理解度の確認:
1 > 永久電流NMR装置に関する本文から、「超電導コイルは、外層部の低温超電導線材のコイルと、内層部の高温超電導線材のコイルから成る。」という一文を英語に訳してください。
2 > 永久電流NMR装置に関する本文を引き継ぎ、最後の文の後から続きを書いてください。

======== 本文セクション

開発した永久電流NMR装置の外観(左)、コイルの模式図と内層コイルの外観(右)の図

図1 開発した永久電流NMR装置の外観(左)、コイルの模式図と内層コイルの外観(右)

写真の銀色の円筒容器は断熱構造になっており、この中に超電導コイルを設置し、-269℃の液体ヘリウムに浸して冷やしている。超電導コイルは、外層部の低温超電導線材のコイルと、内層部の高温超電導線材のコイルから成る。高温超電導線材のコイルは、同様に高温超電導線材で作られた永久電流スイッチと超電導接合でつながれている。外部電源でコイルに電流を流した後、永久電流スイッチを動作させることで、外部電源を切り離しても電流が流れ続ける永久電流運転ができる。写真の黒い箱状の装置は、NMR信号を取得するための分光計で、PCを用いて制御する。

================
======== 利用可能なデータ

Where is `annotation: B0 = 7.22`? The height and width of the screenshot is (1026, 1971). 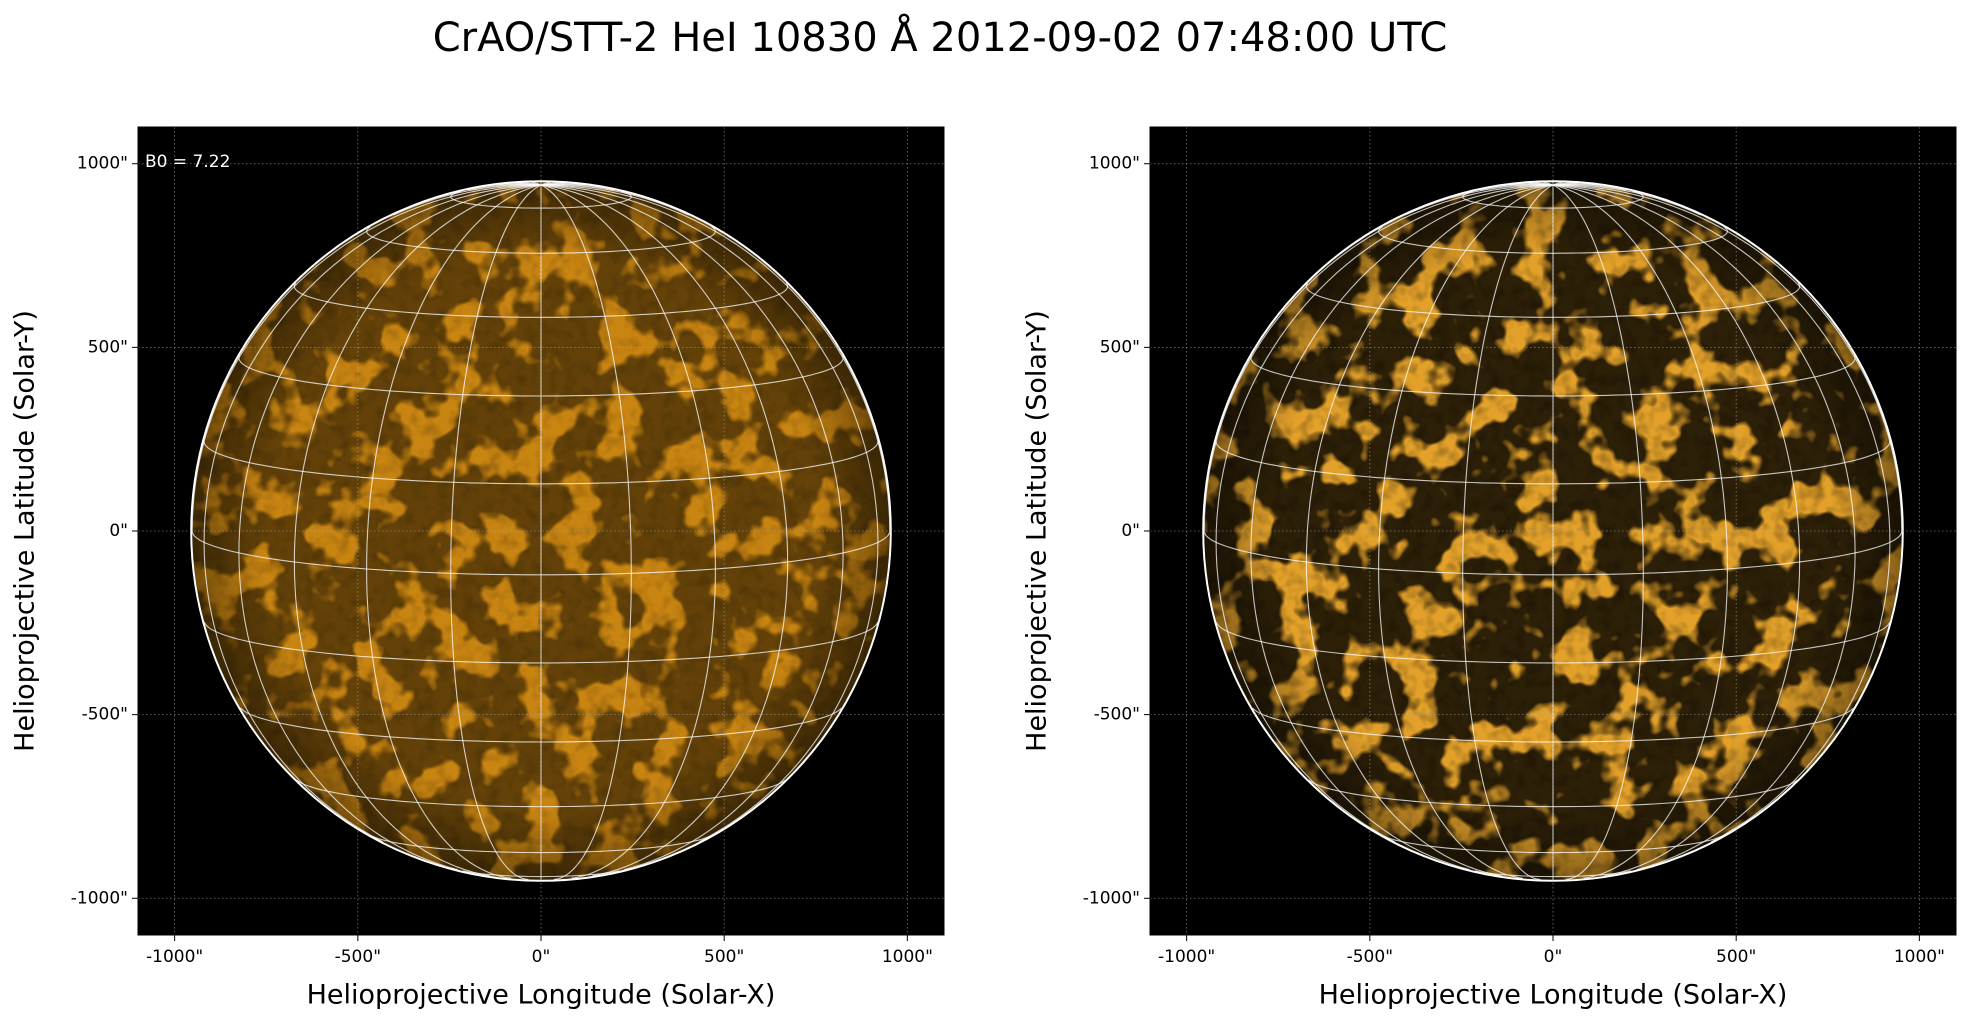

================

各課題の解答:
1 > The superconducting coil consists of an outer coil made of low-temperature superconducting wire and an inner coil made of high-temperature superconducting wire.

2 >
磁場の経時変動の図

図2 磁場の経時変動

2日間にわたるコイル中心磁場の時間変化を示す。計測時間全体にわたる磁場変化の平均値は、1時間あたり10億分の1レベルである。

400メガヘルツの磁場で取得した1次元NMRスペクトルの図

図3 400メガヘルツの磁場で取得した1次元NMRスペクトル

クロロホルム試料(アセトン溶媒)の1次元NMRスペクトル。スペクトルの幅が狭いほど、試料が置かれた空間の磁場の不均一性が小さいことを示す。スペクトルの半値幅は0.4Hzであり、これは、試料内の磁場の空間均一度が10億分の1レベルであることを示す。